- [DATA SECTION]:
((

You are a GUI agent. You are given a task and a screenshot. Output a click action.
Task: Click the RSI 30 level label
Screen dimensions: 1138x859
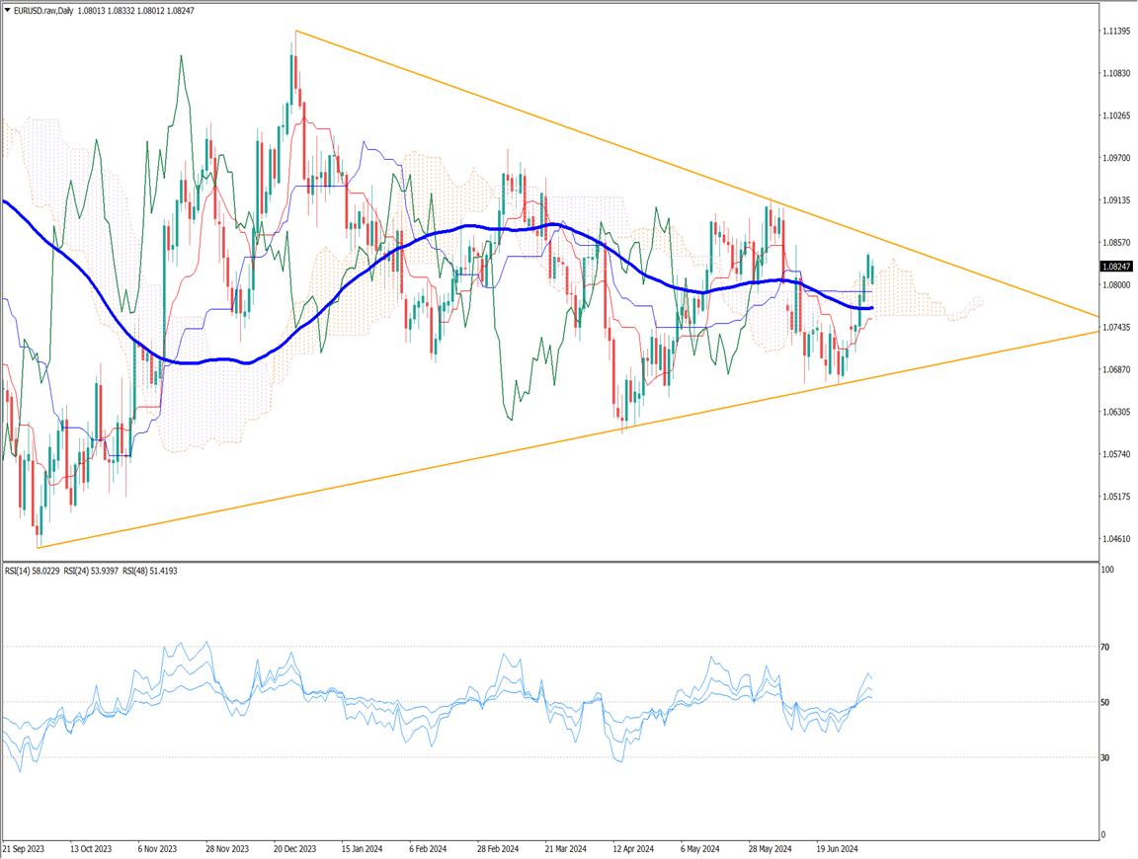click(x=1105, y=757)
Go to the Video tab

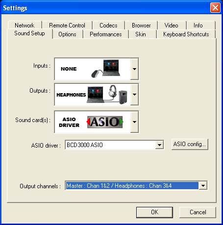click(172, 25)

))

- [EXERCISE REQUIREMENTS]: All lines above must be repeated exactly, and the pictures must be omitted.

- [OUTPUT OF THE EXERCISE]:
You are a GUI agent. You are given a task and a screenshot. Output a click action.
Task: Click the RSI 30 level label
Screen dimensions: 1138x859
click(x=1105, y=757)
Go to the Video tab

click(172, 25)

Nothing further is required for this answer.